Point the phone at a physical book (Watchtower, Insight on the Scriptures, Bible) and the toolkit OCRs, classifies (bible verse / study question / Watchtower paragraph / plain text) and proposes contextual actions: read_aloud (F76), open_in_jw_library, open_in_wol, show_answer. Post-MVP shipped: REST endpoints for mobile apps.

What was delivered

  • Procedural classifier over OCR cleanup (no LLM in the critical path).
  • Suggested actions: read_aloud · open_in_jw_library · open_in_wol · show_answer.
  • Integrates with F76 voice-clone for read_aloud with consented family voice.
  • REST endpoints jw_mcp/rest/book_camera.py: POST /api/v1/book_camera/{analyze,tts,rag_answer} (post-MVP).
  • /tts enforces the F76 license gate (consent + license + non-commercial).
  • /rag_answer delegates to jw_agents.research_topic when available.
  • CLI jw book-camera {analyze,kinds} + MCP book_camera_analyze.
  • Wired into F65 as book_camera.analyze.

Phase 72

doctrinal-drift

Diachronic analysis with temporal embeddings + DBSCAN cosine

✅ Shipped 🧪 ~43 tests T3 Classical / predictive ML
Technical guide →

Detects doctrinal-understanding evolution across the 20th-21st century by partitioning text by era (13 decades) and DBSCAN-style clustering with cosine distance (pure numpy).
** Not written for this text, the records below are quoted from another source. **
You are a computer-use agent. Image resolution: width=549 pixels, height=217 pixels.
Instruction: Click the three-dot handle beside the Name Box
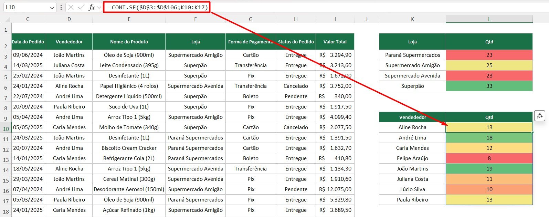coord(61,7)

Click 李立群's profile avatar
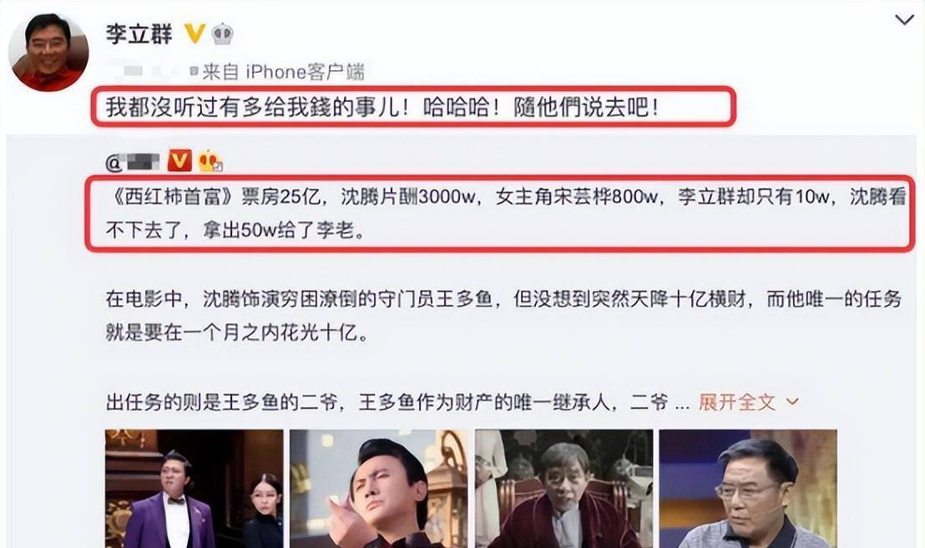(x=49, y=52)
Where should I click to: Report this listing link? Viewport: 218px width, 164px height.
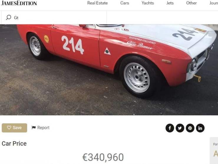pyautogui.click(x=40, y=128)
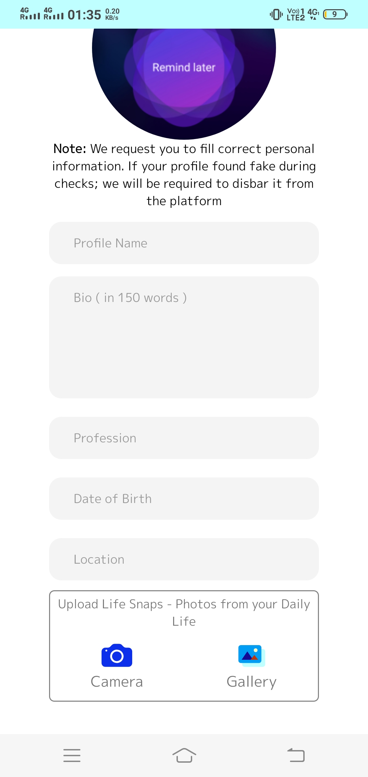The width and height of the screenshot is (368, 777).
Task: Tap the 4G data arrows indicator
Action: (313, 14)
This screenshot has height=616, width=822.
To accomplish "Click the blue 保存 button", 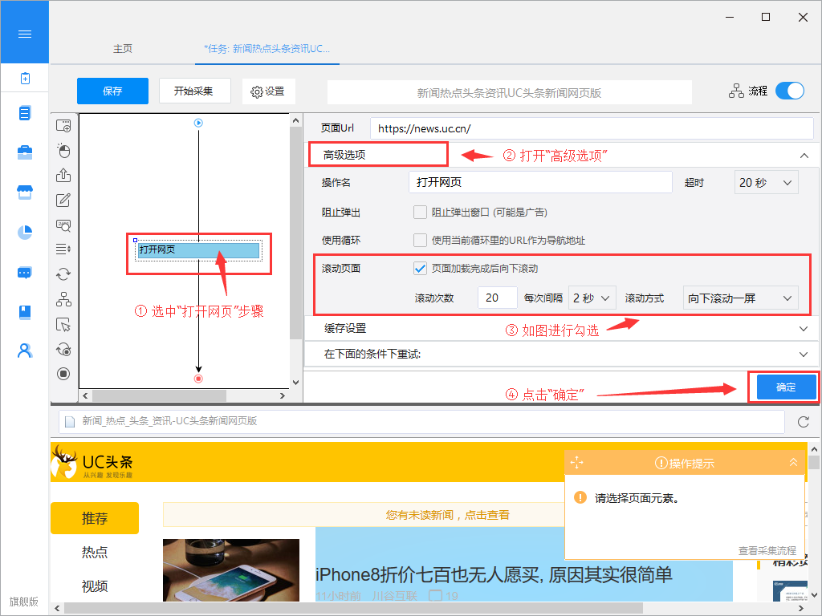I will point(112,91).
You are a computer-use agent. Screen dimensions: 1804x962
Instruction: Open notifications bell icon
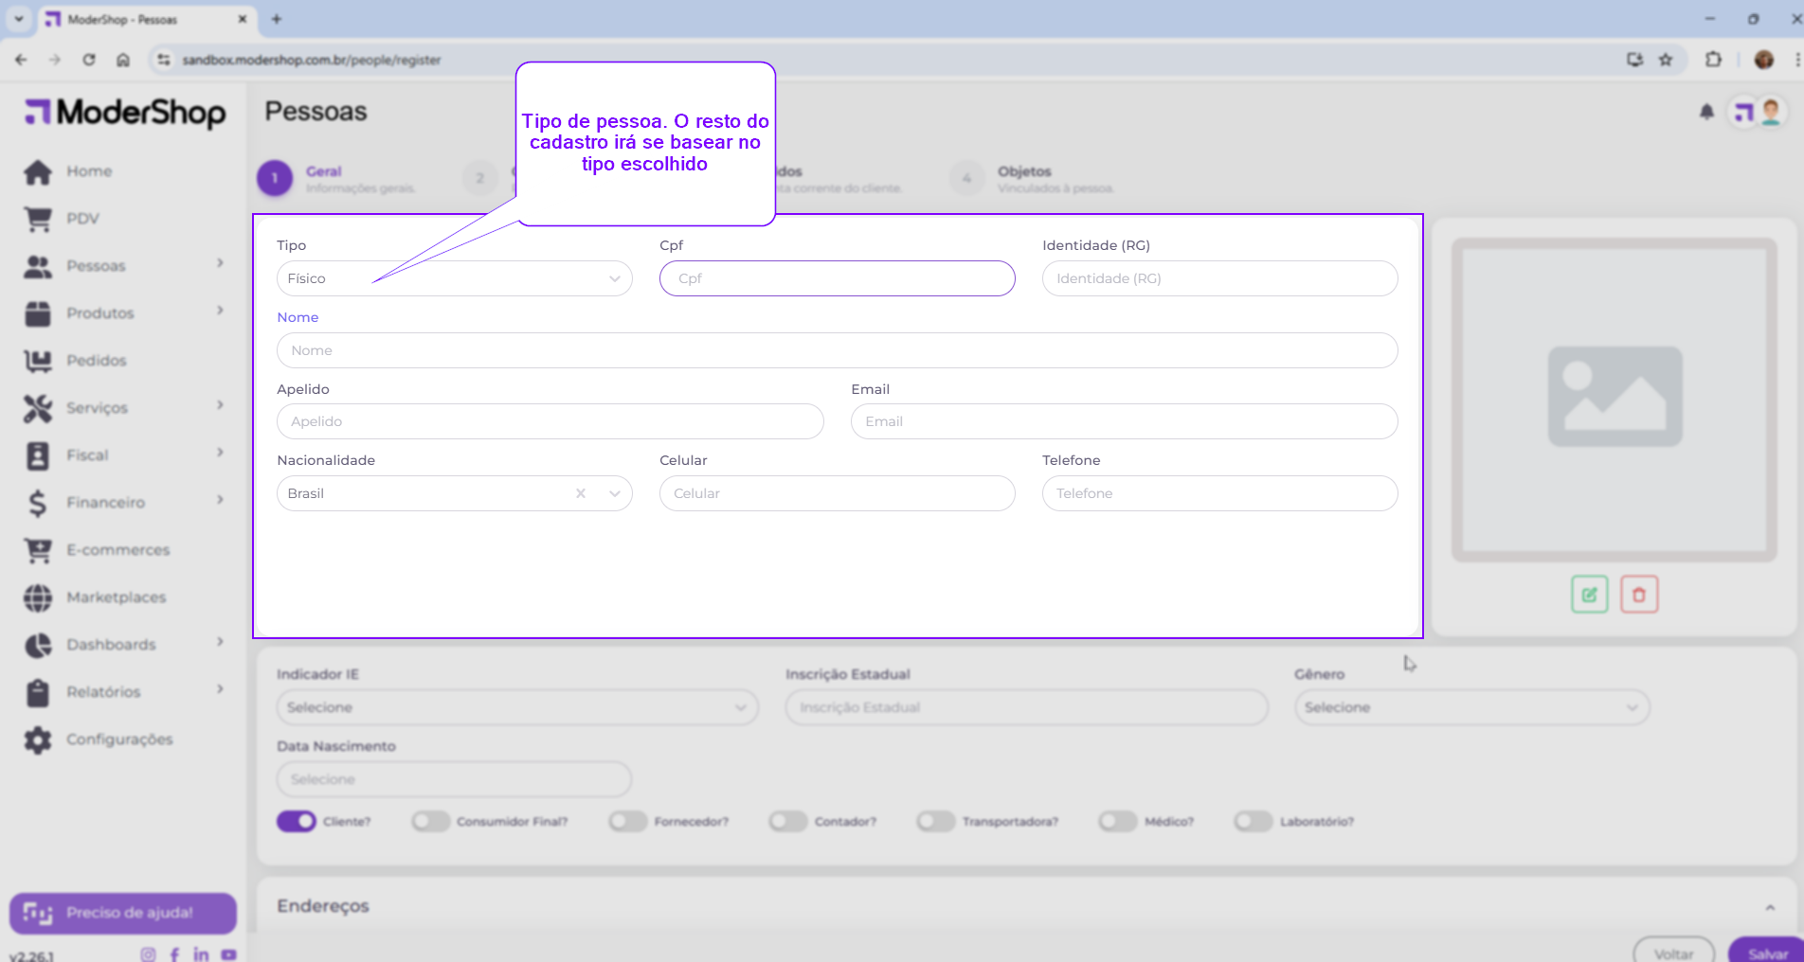[x=1706, y=113]
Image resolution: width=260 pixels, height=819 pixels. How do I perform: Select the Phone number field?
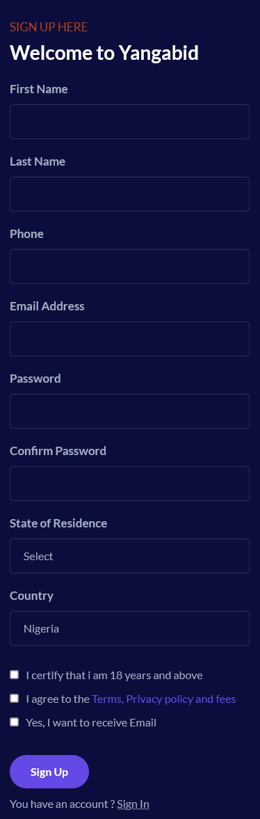(129, 267)
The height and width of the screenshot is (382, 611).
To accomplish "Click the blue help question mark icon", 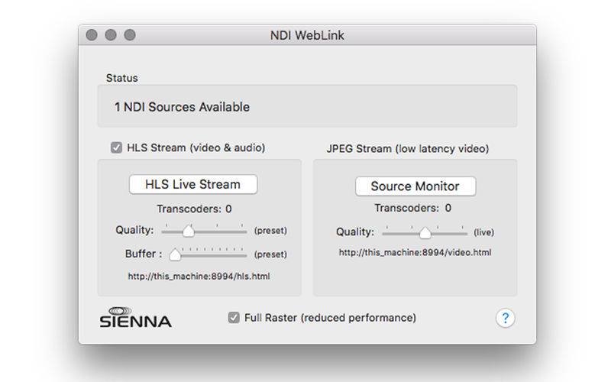I will (504, 318).
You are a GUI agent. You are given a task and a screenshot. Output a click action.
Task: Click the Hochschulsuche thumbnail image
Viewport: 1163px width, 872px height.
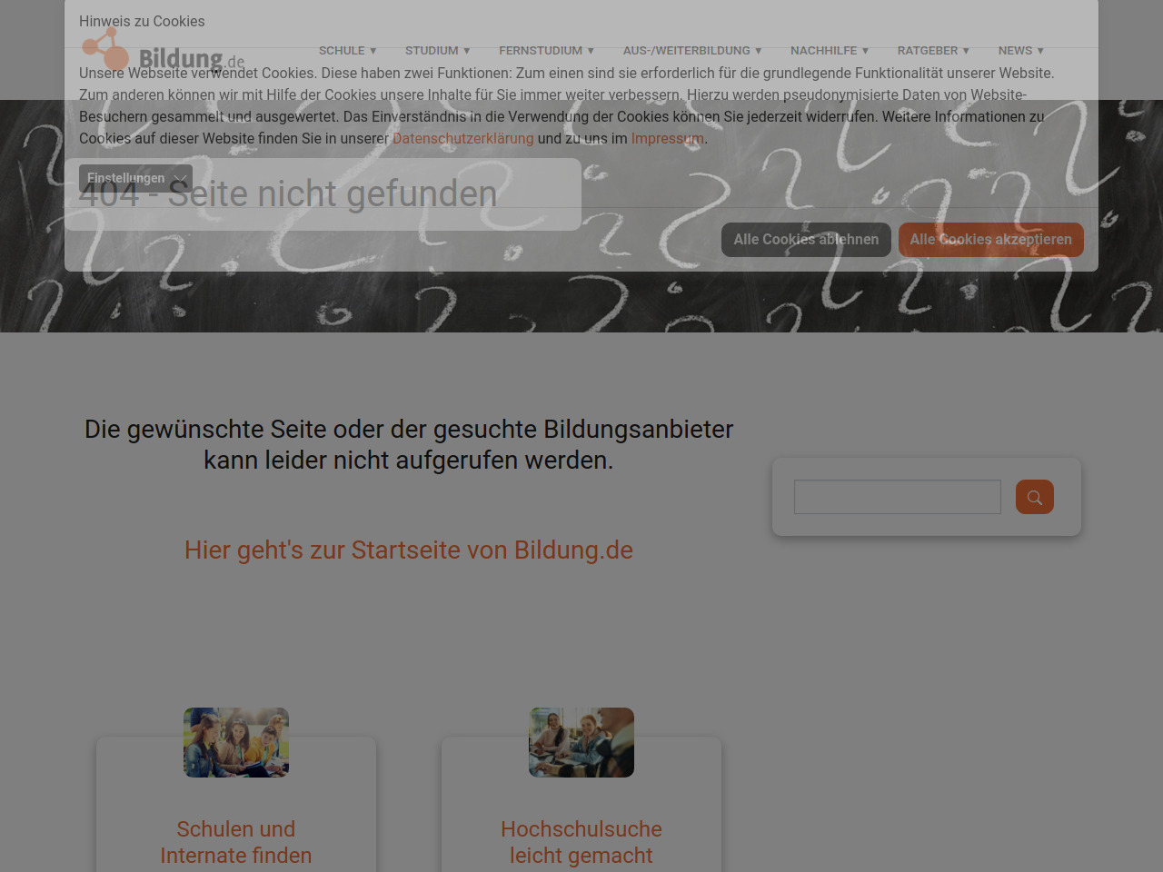(x=582, y=742)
Significance minor/moderate/major. The Prov 4:18 trilingual note is ALWAYS injected. Post-MVP shipped: F49 Second Brain wire-up + SVG timeline.

What was delivered

  • partition_by_era + dbscan_cluster cosine + cluster_alignment + significance.
  • Explanatory Prov 4:18 trilingual note ALWAYS injected into the report.
  • Embedding-agnostic (any compatible provider).
  • chunks_from_brain() adapter: reads Publication nodes from F49 Second Brain (post-MVP).
  • Year extraction: explicit (year/pub_year) or derived from published_date (post-MVP).
  • SVG drift timeline with era-colored markers + significance arrows + Prov 4:18 footer (post-MVP).
  • CLI jw drift {analyze,note,eras} + --svg flag + MCP drift_analyze.
  • Wired into F65 as drift.analyze.

Phase 76

family-voice-clone

TTS with consented family voice + 3-layer license gate

✅ Shipped 🧪 ~48 tests T4 Voice / accessibility
Technical guide →

Lets you clone a family member's voice (with signed consent) for personal non-commercial uses — like reading a bedtime story to a child with grandpa's voice. 3-layer license gate: forbidden-names deny list (branch/broadcasting/president/governing_body/warwick), active consent (not revoked + not expired), non-commercial text (5 regex patterns). Post-MVP shipped: opt-in Fernet weights encryption.

What was delivered

  • Pydantic models: VoiceProfile + ConsentRecord + TrainingSample + TrainResult.
  • 3-layer license gate: name deny list + active consent + non-commercial regex.
  • Per-profile JSON registry with JW_VOICECLONE_ROOT env override.
  • Deterministic FakeVoiceProvider for tests (no heavy models).
  • Opt-in audit hook emit_trace=fn F43-compatible.
  • Opt-in Fernet encryption in encryption.py + JW_VOICE_KEY (post-MVP).
  • encrypt_weights / decrypt_to_tempfile / generate_key (post-MVP).
  • CLI jw voiceclone {register-from-consent,list,show,say,revoke,delete}.
  • 3 MCP tools voice_clone_{list,synthesize,audit}.